**What to do:**
Return the following from the records below: each line, word for word, starting with the line that contains "Click the 2021 April data point" and going on through the line that contains "This screenshot has width=650, height=433.", with nothing outside that range.

**Data for this task:**
####################
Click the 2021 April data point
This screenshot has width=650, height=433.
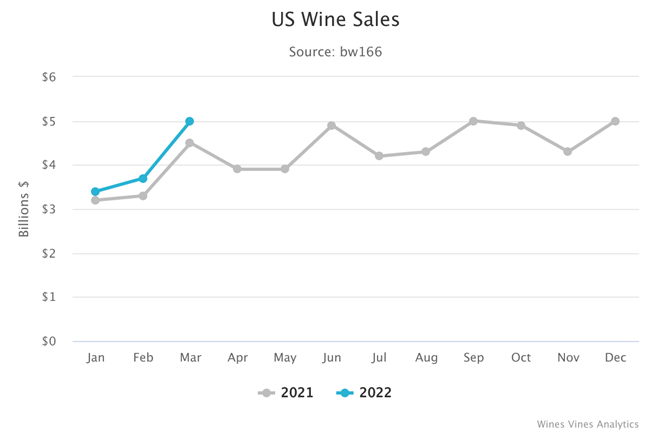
####################
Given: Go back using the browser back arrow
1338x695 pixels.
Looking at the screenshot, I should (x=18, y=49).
####################
**Final answer:**
Click the 2021 April data point
This screenshot has width=650, height=433.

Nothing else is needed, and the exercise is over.